I was super busy today getting ready for Andy’s party. I made him call people to invite them if I didn’t think they knew about it already. He was so funny about it-He was mostly leaving messages saying “This is Andy, I’m calling to invite you to a party in my honor.” He loved the party today. He is all about parties, and to be the main attraction was all he could have asked for. lol My mom asked him at one point if he needed to get back in his bed and he said no, so she told him that if he needed everyone to leave to just say and she could have the room cleared fast for him. He said “But I’m getting all the attention!” lol What a ‘yellow’.
The party was really fun. I was surprised at how many people came. I was worried that only a couple people were going to come-I guess I don’t have much trust in my ‘party-throwing’ skills, but andy has always been the party master so people came for him. 🙂 And, it wasn’t a huge mess after. Yay! lol Thanks to everyone who came-it really was great.
I think I’m almost done organizing. It’s feeling really good. I have a few things I’m selling and a few things to move around, but I’m seeing the end! My mom and Dad and sister were over last night to rearrange my living room so we could include andy. there was a couch/tv area and the room was split in half-and he was in the other half. So we moved stuff around to be able to have his bed as part of the tv/couch area to include him. The next goal I have is to get something set up so all his supplies are accessible to him so he can gather everything and be independent, possibly not needing me at all for some things.

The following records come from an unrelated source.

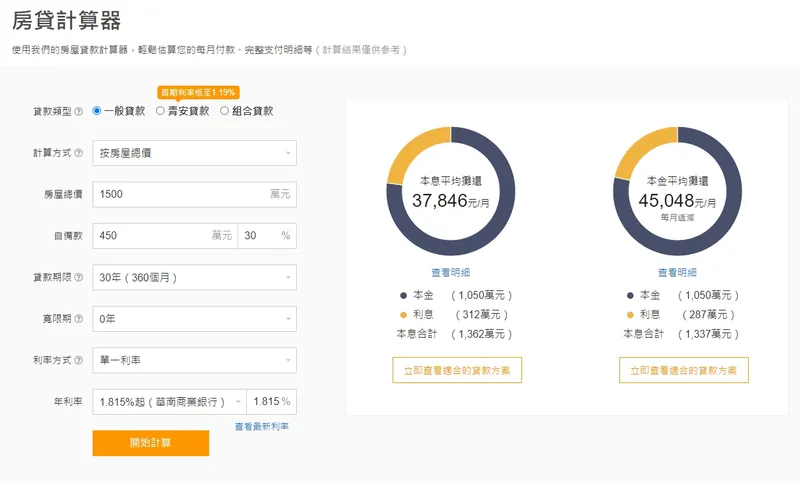
Task: Expand the 華南商業銀行 interest rate dropdown
Action: 168,402
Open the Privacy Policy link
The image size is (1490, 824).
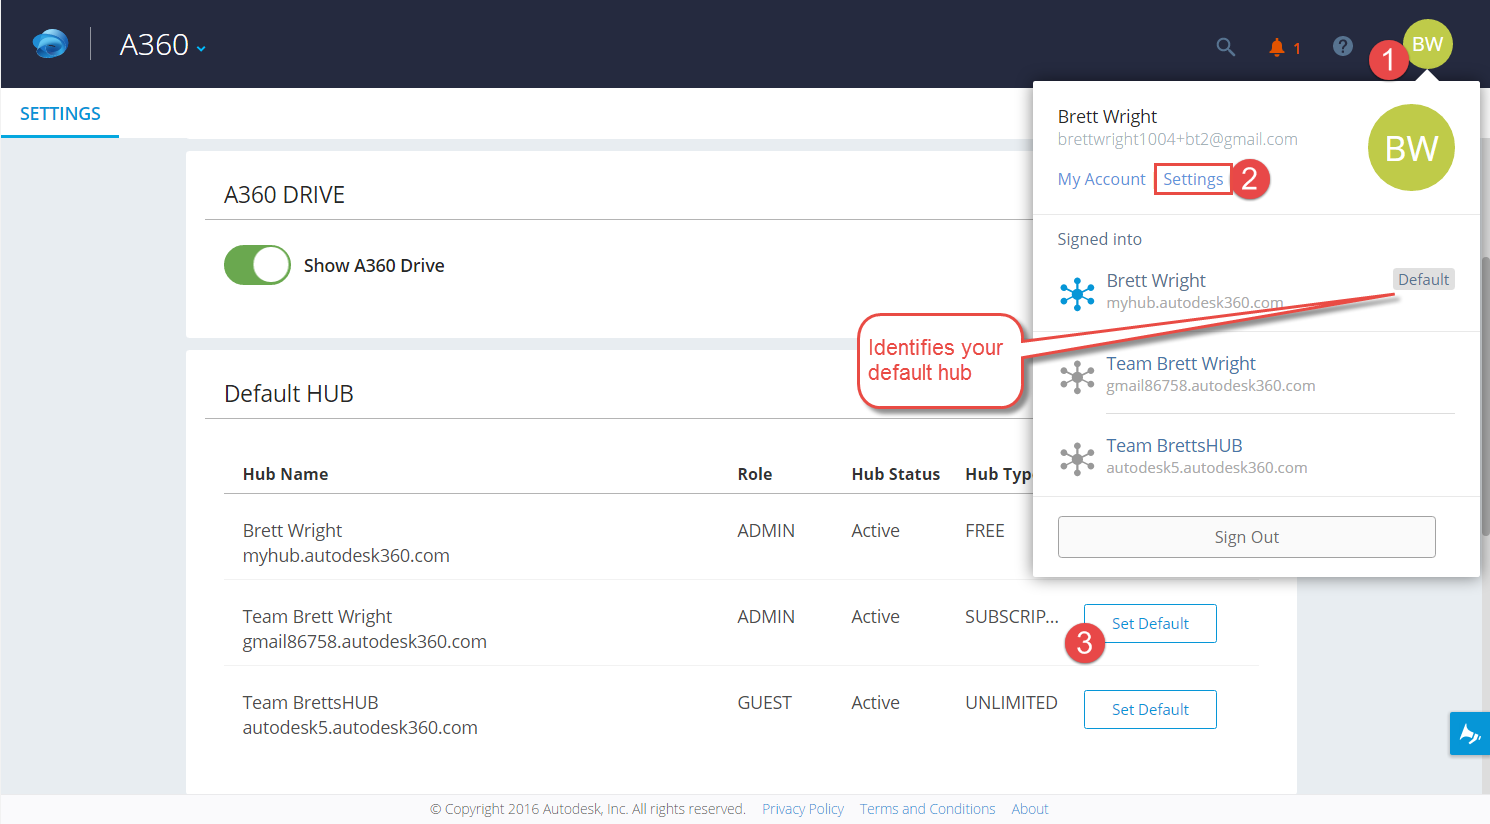(803, 808)

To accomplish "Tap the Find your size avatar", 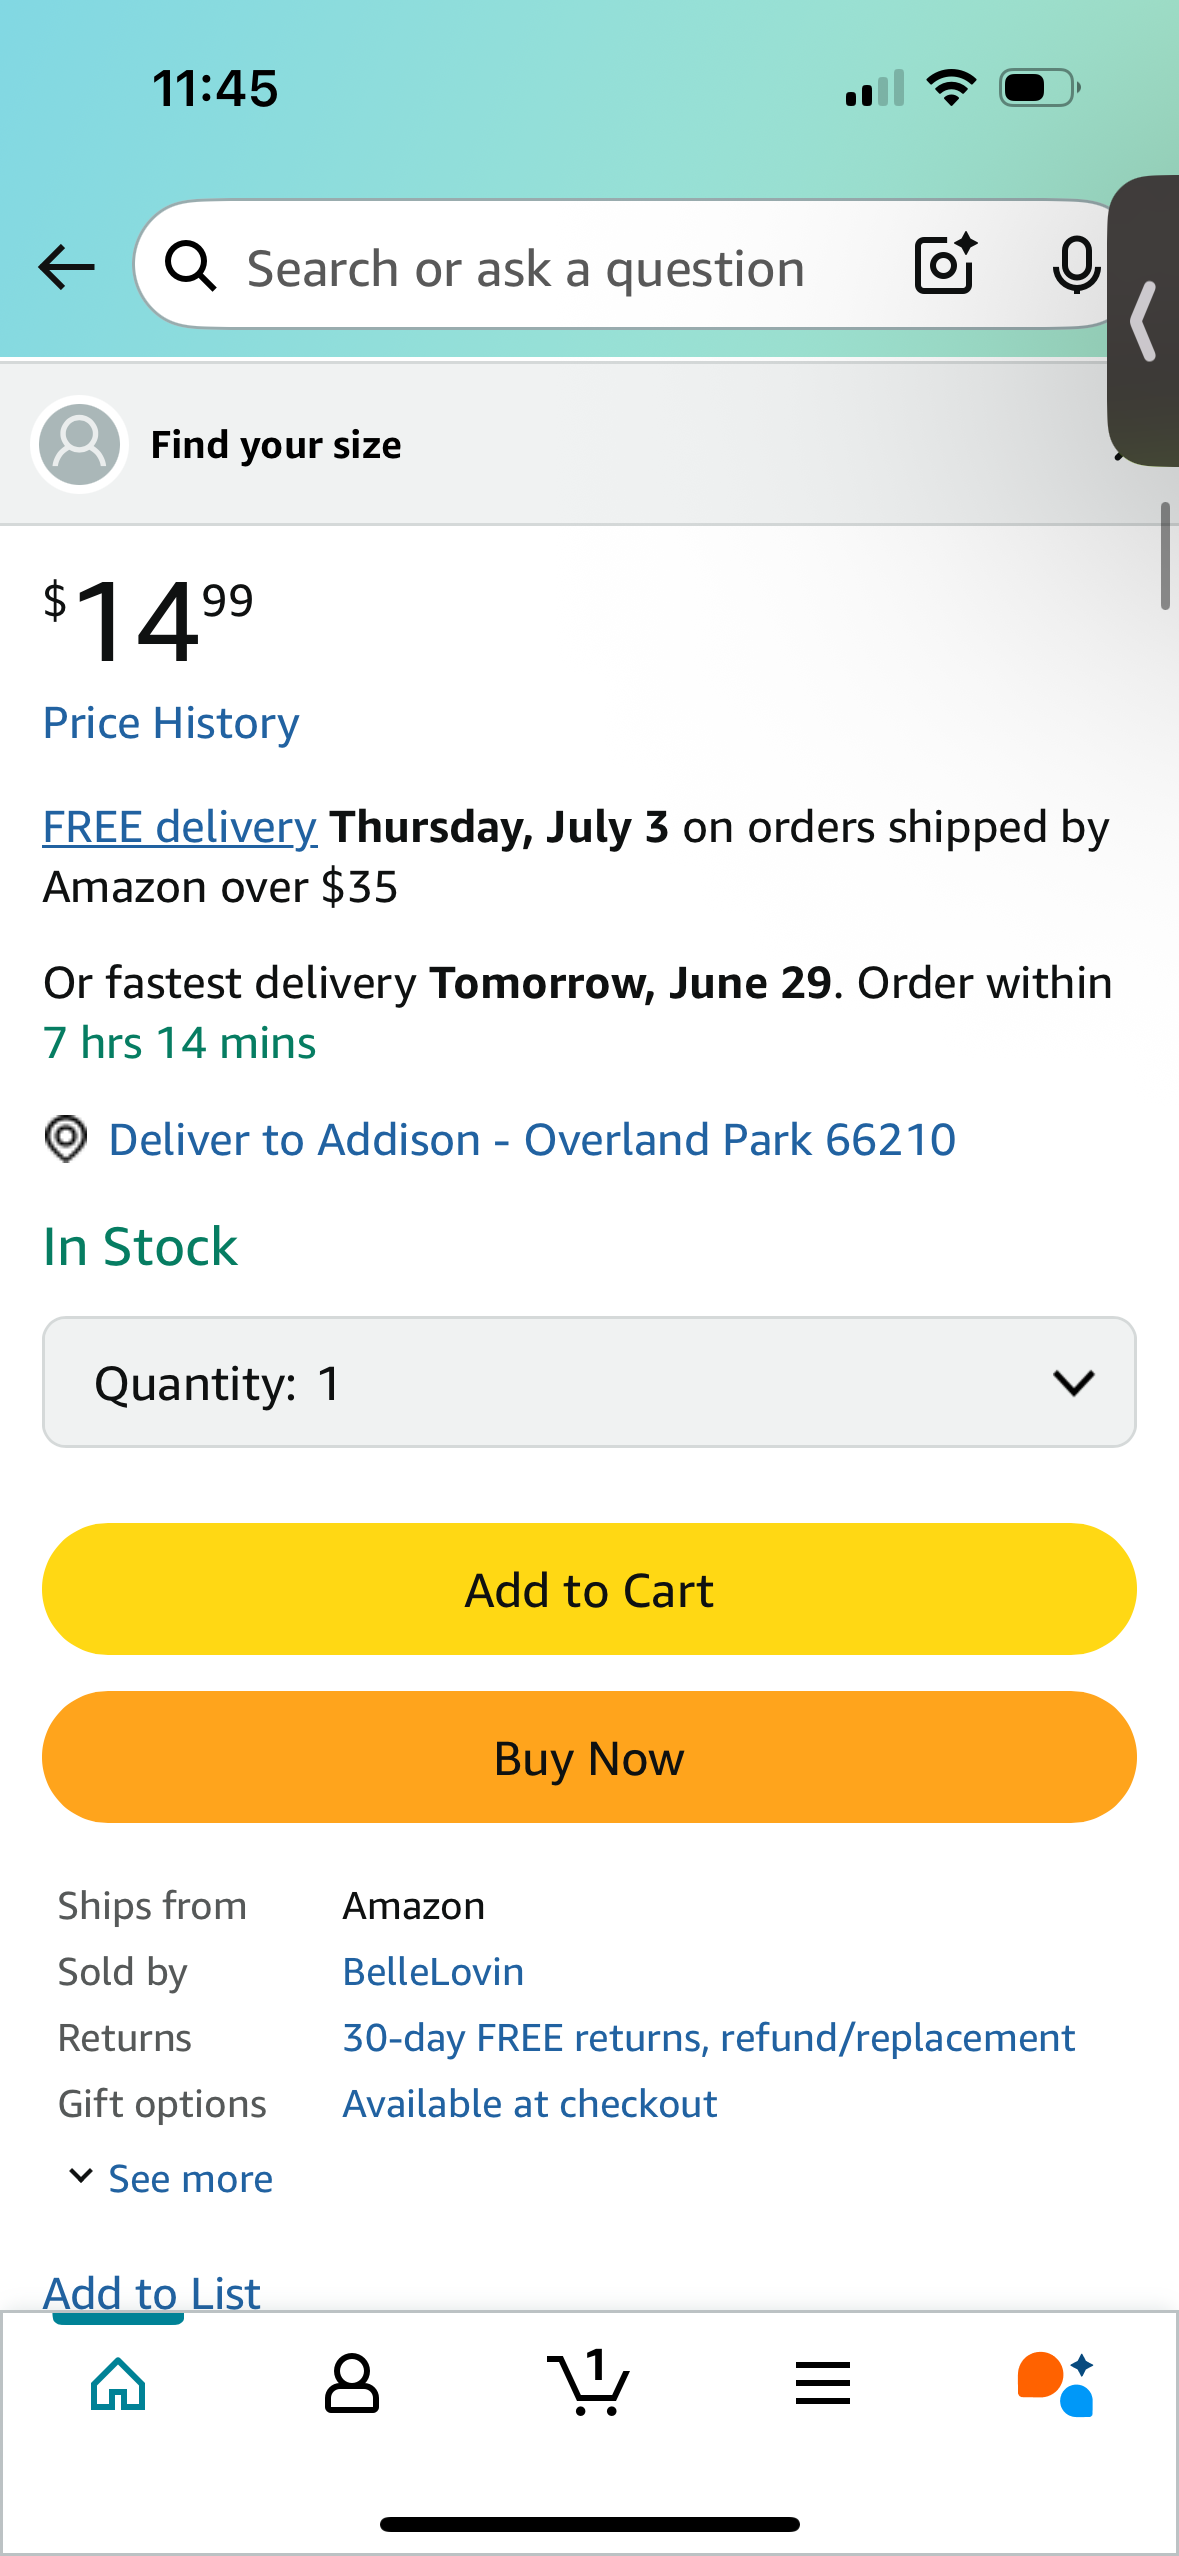I will (x=79, y=444).
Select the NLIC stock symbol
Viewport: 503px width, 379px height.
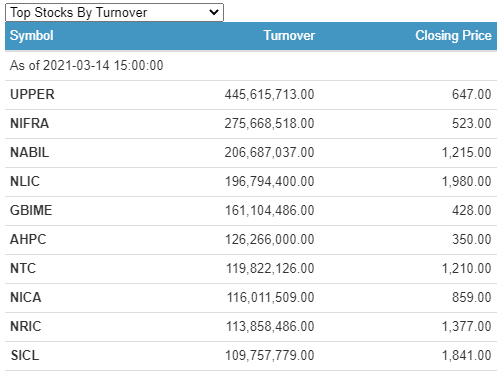[x=25, y=181]
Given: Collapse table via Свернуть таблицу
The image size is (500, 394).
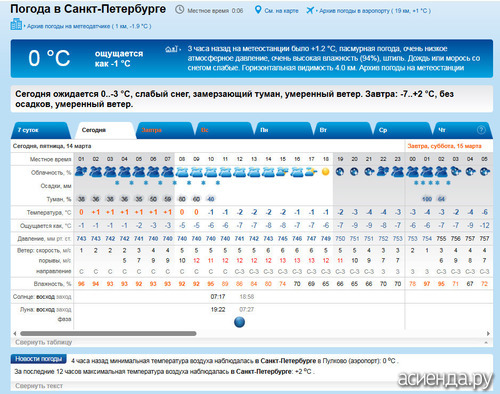Looking at the screenshot, I should click(43, 342).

Tomorrow is the last day that Aprill is off work. I’m nervous about next week. I honestly don’t think I can do this on my own, but I will just have to, we will just have to. I think I’m going to try and figure out what time(s) of day are the worst and maybe try and have someone come over to help during that time. I’m thinking mornings are bad-when I’m trying to get Andy up and going. It takes so much time and focus and it’s hard to take care of the kids at the same time.
Andy and I are really both trying so hard with all this. We are getting along better and we are both trying to communicate our needs more than before. As bad as this is, there are so many things that are coming out of it that are good. I feel so blessed that he is even alive, but also talking and normal and will walk again, etc. I am blessed to have such support around. I have learned a lot about how to support someone in crisis from this. I’m so thankful to my family, to aprill. She really has taken the brunt of this. I can’t take any stress out on the kids, I can’t take it out on Andy and I’m sure aprill has received most of that, but she still keeps on coming back for more. I’m so thankful that workers comp. is paying for everything. I see bills and there is no way we could ever do this on our own. (his shared room in rehab was 610.00 a night! His cushion on his wheelchair is almost 400.00! the mattress on his bed is rented for almost 400.00 a month! The medipillar is rented for 200.00 A WEEK!) Really, if you are going to get hurt like this, do it at work. 🙂
Neuroworx called and we set up therapy-he will go Mon, Thur, Fri at 10am for about an hour and a half. That will be cool. I’m feeling a lot of responsibility having him not doing therapy to do all the exercises at home. Maybe I will still have ‘homework’ but it’s been hard to find the time to get them in, and I don’t really know what I’m doing. Anyway, it will be good to have him going to therapy again.